Nouvel élan de créativité fiscale en réponse au Big Bang numérique
Les conséquences de la digitalisation sur notre société sont à la fois nombreuses et profondes. Pour n’en citer qu’une, nos centres villes : les boutiques baissent leur rideau à mesure que les…
Les conséquences de la digitalisation sur notre société sont à la fois nombreuses et profondes. Pour n’en citer qu’une, nos centres villes : les boutiques baissent leur rideau à mesure que les camions de livraison les encombrent.

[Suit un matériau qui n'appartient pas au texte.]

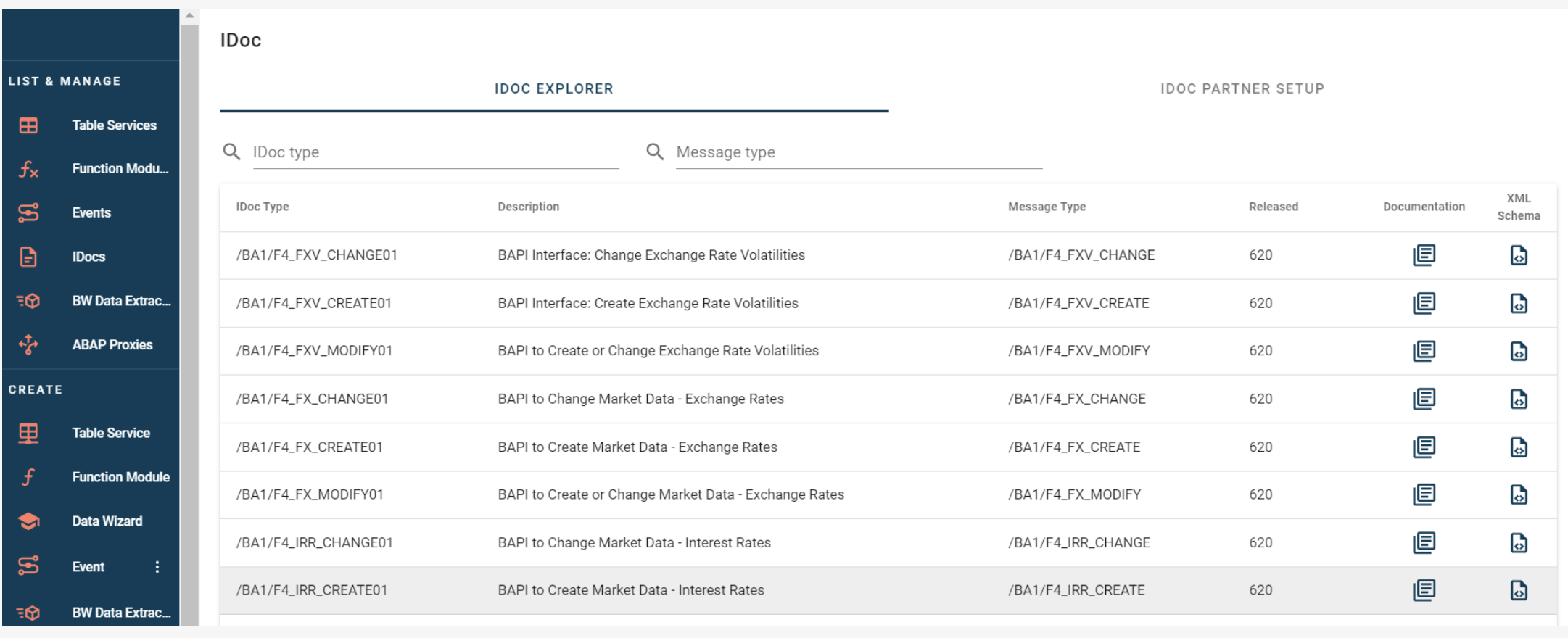Open IDocs in the sidebar
The image size is (1568, 638).
(x=88, y=257)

Dans une louable intention de revitalisation des zones commerciales urbaines, les sénateurs viennent de choisir l’imposition comme moyen d’action. L’idée en est simple : faire collecter par les entreprises de e-commerce dont le chiffre d’affaires est supérieur à 50 millions d’euros, une taxe minimale de 1€ par colis livré, calculée à la fois en proportion du prix d’achat du bien livré et de la distance parcourue par le colis : 1% en deçà de 50km, 1, 5% entre 50 et 80 kilomètres et 2% au-delà.

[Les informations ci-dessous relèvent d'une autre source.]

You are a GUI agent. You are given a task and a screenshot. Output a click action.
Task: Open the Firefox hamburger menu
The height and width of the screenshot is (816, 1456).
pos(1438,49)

Emmanuelle Deglaire, professeur de fiscalité et membre du pôle de recherche LegalEDHEC et Michel Philippart, professeur de Supply Chain s’associent pour décrypter ensemble les sous-jacents de cette proposition nouvelle.
Opérationnellement, pourquoi les magasins du centre-ville sont économiquement moins efficaces que les sites de e-commerce ?
Prenons l’exemple simple d’un rasoir électrique milieu de gamme d’une grande marque et comparons les prix « livraison gratuite ». Il coûte 89,99€ sur Amazon. Son prix « officiel », conseillé par le fabricant et souvent appliqué par les petits commerces, est de 109,99€. Les enseignes françaises possédant à la fois un magasin physique et une boutique en ligne, comme Boulanger ou la FNAC, le vendent à 99,99€. Pour identifier l’avantage d’Amazon, il convient d’en décomposer les coûts selon quatre éléments-clé :
► Le prix d’achat négocié par Amazon avec sa force de frappe mondiale est nettement plus bas que celui négocié par un commerce de centre-ville.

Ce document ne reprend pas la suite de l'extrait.